Data Studios deep dive
This content is transcribed from a Data Studios demo presented by Rob Newman.
Data storage and data links
-
Create a custom data link:
- Use the Data Explorer to add a specific data directory.
- Select Add cloud bucket and specify the exact path to your data.
- Note: Any data link added to a data studio session is read/write.
-
Directory isolation:
- Once a directory is mounted to a data studio session, it cannot be accessed outside of that session.
- This isolation prevents others from overwriting your results.
- This is important ensure that only designated scientists or bioinformaticians can work with specific project directories.
-
Fusion symlinks limitation:
- Fusion symlinks will not work outside the specified directory.
-
Allowed buckets:
- Ensure the buckets you want to access through Data Studios are listed in the Allowed buckets section in the compute environment (CE).
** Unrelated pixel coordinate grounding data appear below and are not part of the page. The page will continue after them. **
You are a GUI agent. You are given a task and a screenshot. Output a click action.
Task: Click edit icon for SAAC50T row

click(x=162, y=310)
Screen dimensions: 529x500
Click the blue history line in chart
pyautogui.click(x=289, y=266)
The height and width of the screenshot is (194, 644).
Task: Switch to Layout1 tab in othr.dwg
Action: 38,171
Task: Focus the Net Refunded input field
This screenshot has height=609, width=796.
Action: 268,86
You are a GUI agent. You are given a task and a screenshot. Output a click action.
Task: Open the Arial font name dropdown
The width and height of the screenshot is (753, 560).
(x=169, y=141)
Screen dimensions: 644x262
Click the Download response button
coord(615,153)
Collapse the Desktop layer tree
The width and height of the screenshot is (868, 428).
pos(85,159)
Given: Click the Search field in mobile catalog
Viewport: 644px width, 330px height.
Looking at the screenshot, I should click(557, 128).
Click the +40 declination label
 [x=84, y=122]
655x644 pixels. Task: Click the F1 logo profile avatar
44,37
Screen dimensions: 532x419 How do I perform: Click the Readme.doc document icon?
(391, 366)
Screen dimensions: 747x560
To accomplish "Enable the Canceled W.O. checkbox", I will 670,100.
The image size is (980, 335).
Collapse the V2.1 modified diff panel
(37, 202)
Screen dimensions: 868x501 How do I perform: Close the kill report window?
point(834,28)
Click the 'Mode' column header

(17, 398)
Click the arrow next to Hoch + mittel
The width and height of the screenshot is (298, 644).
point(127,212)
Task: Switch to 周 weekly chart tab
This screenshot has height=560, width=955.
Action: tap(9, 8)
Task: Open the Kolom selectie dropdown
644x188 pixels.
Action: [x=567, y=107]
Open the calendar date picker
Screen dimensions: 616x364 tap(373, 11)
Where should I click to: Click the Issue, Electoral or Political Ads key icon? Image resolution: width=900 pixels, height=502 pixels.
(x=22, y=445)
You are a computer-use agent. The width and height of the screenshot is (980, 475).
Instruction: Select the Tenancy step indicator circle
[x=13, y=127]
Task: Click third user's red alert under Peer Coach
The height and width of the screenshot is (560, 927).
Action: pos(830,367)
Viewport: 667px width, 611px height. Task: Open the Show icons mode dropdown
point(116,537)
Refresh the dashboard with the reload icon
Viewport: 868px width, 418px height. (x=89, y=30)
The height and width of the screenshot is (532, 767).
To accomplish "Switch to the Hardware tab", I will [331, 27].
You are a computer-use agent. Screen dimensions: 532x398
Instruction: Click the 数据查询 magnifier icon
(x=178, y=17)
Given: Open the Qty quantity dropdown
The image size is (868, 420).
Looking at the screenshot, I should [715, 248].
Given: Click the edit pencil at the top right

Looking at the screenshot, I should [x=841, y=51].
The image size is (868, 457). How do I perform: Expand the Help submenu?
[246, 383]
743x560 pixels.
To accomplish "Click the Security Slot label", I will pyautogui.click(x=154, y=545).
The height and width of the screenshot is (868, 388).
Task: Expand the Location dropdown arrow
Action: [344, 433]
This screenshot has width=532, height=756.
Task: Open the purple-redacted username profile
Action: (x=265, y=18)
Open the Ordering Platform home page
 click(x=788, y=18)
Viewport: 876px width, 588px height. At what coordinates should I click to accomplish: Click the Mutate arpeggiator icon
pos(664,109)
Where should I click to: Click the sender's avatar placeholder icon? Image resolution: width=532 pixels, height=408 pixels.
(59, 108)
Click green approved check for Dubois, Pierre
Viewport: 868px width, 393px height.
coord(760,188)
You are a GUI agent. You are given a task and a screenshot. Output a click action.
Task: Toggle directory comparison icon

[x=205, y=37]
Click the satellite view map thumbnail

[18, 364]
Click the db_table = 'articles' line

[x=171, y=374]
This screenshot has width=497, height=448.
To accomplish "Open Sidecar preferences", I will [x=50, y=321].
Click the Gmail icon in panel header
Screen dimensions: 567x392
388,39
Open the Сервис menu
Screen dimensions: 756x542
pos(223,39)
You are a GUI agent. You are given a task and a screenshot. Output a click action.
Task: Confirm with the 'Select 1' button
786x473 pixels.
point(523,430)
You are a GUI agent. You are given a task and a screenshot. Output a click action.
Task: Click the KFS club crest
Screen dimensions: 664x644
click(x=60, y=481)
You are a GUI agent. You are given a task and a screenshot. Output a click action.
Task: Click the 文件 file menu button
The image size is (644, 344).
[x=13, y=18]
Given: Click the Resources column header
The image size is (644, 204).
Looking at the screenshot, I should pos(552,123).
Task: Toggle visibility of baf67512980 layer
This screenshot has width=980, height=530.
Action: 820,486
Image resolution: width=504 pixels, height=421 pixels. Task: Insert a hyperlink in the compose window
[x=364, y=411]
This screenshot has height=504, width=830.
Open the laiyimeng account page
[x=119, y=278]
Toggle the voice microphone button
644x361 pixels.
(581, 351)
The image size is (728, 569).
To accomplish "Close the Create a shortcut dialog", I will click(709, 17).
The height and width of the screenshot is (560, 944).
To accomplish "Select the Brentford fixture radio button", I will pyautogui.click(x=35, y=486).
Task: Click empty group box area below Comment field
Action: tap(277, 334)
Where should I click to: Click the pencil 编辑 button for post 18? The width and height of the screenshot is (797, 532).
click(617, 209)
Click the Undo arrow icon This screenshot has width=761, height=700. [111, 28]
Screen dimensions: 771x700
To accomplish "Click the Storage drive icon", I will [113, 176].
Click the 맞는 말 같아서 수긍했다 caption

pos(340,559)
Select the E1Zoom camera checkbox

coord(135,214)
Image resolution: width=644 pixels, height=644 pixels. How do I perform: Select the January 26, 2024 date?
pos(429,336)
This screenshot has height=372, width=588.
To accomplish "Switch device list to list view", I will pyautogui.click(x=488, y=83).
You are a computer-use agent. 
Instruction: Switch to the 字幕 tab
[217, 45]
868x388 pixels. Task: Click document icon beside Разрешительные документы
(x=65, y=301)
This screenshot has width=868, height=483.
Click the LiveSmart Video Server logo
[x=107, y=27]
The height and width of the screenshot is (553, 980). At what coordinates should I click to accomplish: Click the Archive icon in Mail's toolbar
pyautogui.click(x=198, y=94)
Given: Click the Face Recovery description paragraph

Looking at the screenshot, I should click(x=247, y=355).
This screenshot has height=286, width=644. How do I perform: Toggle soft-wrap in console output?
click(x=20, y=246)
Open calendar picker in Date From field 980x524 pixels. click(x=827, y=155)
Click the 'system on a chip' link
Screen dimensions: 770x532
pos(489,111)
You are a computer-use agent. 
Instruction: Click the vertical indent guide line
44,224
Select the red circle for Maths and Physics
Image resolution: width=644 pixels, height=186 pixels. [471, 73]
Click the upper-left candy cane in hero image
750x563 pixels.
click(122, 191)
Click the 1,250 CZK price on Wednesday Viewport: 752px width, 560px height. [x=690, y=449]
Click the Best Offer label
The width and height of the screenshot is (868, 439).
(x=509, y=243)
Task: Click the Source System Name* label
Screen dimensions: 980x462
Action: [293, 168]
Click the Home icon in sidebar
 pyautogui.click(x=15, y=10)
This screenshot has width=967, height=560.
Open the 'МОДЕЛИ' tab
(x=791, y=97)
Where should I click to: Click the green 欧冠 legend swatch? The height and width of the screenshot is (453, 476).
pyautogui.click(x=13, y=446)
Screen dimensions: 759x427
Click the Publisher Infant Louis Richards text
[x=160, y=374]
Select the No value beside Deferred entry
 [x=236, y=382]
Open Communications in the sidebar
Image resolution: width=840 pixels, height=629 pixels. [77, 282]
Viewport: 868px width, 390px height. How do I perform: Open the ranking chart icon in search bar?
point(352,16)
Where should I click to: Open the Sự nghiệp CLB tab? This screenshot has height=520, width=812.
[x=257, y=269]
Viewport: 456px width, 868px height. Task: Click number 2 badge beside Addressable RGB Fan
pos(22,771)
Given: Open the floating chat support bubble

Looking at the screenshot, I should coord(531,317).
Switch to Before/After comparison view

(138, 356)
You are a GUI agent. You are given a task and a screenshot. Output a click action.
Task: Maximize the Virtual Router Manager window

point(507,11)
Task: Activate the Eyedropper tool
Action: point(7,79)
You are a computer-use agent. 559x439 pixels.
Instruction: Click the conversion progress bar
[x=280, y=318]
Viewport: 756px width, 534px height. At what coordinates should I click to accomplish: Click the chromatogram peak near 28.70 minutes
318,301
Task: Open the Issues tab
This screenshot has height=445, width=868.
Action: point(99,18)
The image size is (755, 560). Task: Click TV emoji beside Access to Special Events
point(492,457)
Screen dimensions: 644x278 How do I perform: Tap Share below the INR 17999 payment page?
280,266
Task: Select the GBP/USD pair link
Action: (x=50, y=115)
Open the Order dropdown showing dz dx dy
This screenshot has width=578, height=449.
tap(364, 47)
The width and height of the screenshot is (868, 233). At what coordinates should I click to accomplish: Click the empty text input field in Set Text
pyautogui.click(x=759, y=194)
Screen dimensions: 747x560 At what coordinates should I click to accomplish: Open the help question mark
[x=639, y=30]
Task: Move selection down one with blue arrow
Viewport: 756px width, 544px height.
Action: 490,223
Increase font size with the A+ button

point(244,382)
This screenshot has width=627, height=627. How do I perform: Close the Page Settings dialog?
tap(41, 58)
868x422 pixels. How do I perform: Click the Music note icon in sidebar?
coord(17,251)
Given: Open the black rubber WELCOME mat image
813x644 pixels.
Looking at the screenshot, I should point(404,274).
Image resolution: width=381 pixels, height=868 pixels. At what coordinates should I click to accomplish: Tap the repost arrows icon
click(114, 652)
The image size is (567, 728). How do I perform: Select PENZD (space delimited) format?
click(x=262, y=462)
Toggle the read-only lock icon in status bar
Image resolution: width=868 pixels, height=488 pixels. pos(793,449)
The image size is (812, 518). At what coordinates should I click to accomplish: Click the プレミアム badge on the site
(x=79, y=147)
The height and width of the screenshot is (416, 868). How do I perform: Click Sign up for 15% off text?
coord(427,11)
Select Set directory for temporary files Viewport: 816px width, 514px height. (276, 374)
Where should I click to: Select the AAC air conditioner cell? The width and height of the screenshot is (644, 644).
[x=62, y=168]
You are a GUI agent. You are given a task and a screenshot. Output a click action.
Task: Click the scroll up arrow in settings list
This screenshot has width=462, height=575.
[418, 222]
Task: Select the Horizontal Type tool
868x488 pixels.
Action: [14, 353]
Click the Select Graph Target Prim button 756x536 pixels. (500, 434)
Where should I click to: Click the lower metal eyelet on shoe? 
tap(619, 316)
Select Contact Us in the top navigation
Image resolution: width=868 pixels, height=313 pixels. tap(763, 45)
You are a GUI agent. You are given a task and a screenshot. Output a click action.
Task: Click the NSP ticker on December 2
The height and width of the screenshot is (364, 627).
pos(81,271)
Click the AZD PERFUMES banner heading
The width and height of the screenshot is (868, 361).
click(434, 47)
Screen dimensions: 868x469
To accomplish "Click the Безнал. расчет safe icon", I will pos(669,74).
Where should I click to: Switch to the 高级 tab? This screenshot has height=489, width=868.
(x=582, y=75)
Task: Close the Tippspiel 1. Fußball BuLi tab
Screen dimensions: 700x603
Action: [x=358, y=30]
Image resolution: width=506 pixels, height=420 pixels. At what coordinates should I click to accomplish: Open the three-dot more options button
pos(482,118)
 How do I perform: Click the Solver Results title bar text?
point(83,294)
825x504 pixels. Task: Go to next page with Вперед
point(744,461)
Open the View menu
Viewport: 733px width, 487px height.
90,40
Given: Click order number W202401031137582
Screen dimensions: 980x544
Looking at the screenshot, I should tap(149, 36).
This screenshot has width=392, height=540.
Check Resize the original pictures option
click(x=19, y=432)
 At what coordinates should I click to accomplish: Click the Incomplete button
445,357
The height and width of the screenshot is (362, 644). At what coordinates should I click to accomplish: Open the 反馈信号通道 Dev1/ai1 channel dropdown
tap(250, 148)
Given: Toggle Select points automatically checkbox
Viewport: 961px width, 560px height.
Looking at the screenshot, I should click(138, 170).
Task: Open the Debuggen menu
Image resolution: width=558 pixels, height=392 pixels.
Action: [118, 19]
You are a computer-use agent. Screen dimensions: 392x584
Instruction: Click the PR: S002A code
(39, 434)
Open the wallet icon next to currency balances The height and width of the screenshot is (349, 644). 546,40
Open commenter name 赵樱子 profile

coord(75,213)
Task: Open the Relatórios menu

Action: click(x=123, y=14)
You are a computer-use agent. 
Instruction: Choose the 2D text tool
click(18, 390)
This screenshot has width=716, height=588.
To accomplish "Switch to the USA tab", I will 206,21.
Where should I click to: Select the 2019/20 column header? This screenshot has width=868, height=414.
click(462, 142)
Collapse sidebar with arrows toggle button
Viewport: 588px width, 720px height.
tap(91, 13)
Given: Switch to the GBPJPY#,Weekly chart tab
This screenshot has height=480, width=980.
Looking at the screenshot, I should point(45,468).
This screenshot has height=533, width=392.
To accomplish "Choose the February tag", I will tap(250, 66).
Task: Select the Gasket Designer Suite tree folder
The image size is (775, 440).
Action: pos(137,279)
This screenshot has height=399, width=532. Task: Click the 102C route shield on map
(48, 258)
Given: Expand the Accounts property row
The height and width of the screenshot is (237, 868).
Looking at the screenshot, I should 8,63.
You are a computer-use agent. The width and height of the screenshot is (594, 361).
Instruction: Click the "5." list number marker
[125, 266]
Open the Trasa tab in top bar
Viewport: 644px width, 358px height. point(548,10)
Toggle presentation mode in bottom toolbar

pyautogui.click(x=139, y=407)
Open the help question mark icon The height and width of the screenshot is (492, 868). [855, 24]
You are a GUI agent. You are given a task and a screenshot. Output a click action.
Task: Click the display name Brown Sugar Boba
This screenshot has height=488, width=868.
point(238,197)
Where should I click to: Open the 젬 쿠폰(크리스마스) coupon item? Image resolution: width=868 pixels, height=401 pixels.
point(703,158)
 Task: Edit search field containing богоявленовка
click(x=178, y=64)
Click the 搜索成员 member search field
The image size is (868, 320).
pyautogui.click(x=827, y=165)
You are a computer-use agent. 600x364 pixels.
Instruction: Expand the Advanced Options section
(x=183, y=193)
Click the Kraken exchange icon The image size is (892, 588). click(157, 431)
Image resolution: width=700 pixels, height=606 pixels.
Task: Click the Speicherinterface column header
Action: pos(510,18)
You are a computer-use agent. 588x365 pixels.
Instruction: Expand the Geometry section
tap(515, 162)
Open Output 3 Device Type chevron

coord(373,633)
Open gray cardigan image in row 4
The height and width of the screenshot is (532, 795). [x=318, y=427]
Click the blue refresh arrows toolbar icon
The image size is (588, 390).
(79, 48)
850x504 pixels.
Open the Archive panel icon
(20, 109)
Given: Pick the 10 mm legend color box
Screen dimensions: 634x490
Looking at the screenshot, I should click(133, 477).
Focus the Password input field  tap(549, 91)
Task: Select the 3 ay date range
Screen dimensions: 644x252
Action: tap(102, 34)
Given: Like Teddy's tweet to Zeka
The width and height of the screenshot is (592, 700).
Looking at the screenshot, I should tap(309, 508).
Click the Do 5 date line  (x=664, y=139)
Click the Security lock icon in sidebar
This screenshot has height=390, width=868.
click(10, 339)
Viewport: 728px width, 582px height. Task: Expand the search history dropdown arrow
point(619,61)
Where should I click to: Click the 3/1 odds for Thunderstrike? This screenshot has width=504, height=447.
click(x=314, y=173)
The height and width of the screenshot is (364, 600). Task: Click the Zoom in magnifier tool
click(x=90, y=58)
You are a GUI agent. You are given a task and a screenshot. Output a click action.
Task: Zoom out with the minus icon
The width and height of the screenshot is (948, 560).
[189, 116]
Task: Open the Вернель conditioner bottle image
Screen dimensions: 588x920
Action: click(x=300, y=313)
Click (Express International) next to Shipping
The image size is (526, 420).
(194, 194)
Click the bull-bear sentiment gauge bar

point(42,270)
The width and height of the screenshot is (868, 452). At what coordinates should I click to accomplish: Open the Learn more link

Compute environment resources
-
Resource management:
- When you use a compute environment (CE) for both pipelines and Data Studios sessions, they will compete for resources.
- To avoid stalling or losing work due to lack of CPU or memory, consider using a separate CE for Data Studios sessions.
-
Large file handling:
- Staging large files (such as BAM files) can crash your session if there aren't enough resources.
- Ensure your data studio has adequate resources before working with large datasets.
-
Identifying data studio sessions:
- Each studio session has a name that can be identified in AWS Batch within the appropriate CE as the running job name.
Data Studios infrastructure and mechanics
-
Container Web Server:
- Each Data Studio container includes a web server called Tower Connect, which communicates telemetry data to and from Platform.
- Custom containers may add a layer that includes this web server.
-
Snapshots:
- Snapshots are created when you first create a session and each time you stop a studio.
- These snapshots help in saving and restoring your work environment.
Collaboration
-
Monitoring activity:
- If a user is inactive for more than 5 minutes, their icon will disappear from the monitoring page, indicating they are not currently collaborating.
-
Real-time collaboration:
- Only Jupyter and VS Code support real-time collaboration.
- RStudio requires a Pro license for real-time collaboration — discussions with Posit for this capability are ongoing.